Unfortunately, the patient experienced another two consecutive EDHs at different sites during the acute phase after the first surgery. The underlying mechanism of the recurrent EDH may be the sharp drop in ICP after the removal of the hematoma and the dura dissection due to brain tissue displacement. In addition, the dura mater of young people does not adhere closely to the skull, and it may be easier to peel off than that of the elderly.

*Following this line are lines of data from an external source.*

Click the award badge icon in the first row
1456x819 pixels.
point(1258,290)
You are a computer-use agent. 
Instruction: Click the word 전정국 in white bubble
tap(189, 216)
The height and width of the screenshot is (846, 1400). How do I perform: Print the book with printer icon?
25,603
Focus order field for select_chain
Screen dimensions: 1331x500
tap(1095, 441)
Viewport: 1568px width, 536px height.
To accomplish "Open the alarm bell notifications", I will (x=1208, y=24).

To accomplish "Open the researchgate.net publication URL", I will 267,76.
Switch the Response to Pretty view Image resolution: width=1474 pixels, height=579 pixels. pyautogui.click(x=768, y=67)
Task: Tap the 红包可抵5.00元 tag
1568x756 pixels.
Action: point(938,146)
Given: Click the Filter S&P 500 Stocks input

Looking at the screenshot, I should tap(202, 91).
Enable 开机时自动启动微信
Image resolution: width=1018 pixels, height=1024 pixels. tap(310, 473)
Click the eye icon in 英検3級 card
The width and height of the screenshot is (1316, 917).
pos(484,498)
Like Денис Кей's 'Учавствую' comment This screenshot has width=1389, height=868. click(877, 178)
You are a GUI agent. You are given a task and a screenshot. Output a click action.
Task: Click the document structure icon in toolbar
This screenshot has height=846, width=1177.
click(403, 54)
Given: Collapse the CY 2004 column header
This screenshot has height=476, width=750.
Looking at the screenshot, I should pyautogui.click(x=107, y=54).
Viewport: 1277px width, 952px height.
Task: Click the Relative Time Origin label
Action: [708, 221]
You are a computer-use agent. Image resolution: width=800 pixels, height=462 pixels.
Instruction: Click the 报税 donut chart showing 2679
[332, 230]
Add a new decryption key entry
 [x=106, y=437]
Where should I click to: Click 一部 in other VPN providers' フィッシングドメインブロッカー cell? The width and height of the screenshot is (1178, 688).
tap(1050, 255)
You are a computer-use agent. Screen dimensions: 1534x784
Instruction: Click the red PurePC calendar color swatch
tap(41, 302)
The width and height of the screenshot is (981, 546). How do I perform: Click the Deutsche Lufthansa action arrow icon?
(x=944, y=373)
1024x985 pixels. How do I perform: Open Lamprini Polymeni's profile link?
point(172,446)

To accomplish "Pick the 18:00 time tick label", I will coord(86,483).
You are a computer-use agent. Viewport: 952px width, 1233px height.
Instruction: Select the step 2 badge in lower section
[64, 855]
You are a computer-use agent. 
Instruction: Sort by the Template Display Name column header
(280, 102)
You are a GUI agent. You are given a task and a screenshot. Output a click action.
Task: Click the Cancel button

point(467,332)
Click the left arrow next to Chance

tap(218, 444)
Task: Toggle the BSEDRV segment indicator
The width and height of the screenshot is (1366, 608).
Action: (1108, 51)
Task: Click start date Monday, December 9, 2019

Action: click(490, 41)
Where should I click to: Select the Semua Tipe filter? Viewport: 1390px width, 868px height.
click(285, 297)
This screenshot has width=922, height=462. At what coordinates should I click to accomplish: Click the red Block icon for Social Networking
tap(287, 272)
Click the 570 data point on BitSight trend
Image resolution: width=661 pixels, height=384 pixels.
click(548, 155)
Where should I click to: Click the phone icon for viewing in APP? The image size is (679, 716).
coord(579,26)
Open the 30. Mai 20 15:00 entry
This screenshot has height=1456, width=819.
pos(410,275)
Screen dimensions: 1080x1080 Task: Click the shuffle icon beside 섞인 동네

Infectious diseases, such as periodontitis and maxillary sinusitis, infect the meningeal arteries and vessels between the skull and diploe by retrograde infection, leading to vascular inflammation. On the one hand, accumulation of inflammatory exudate, pus, and air in the epidural space may cause separation of the dura from the skull. On the other hand, the infiltrating effects of inflammation lead to thinning and increased permeability of the diploic vessel wall, resulting in a breakthrough hematoma in the epidural space (5–7). Dural arteriovenous malformations have been reported as a possible cause of EDH (8). Chen et al. reported a case of spontaneous EDH caused by Langerhans cell histiocytosis (LCH), which was mainly due to osteolytic changes in the skull (9). Over 20 cases of spontaneous EDH caused by sickle cell disease (SCD) have been reported in previous studies. The main mechanism was believed to be the rapid proliferation and expansion of the bone marrow tissue (hematopoietic), which destroys the normal anatomical structure of the skull (10). Some brain metastases (BMS) can invade the dura mater and destroy the adjacent bone even causing coagulation dysfunction, and ultimately leading to the occurrence of EDH (11–13). Complement activation and immune complex deposition in the vascular wall are also involved in the onset of spontaneous EDH (14). These substances will increase the permeability of the blood–brain barrier (BBB) and then stimulate vascular endothelial cells through inflammatory cytokines or autoantibodies. On account of immune injuries, such as cerebral cortex atrophy, cerebral hemorrhage, cerebral infarction, and intracranial arteriovenous multiple sclerosis.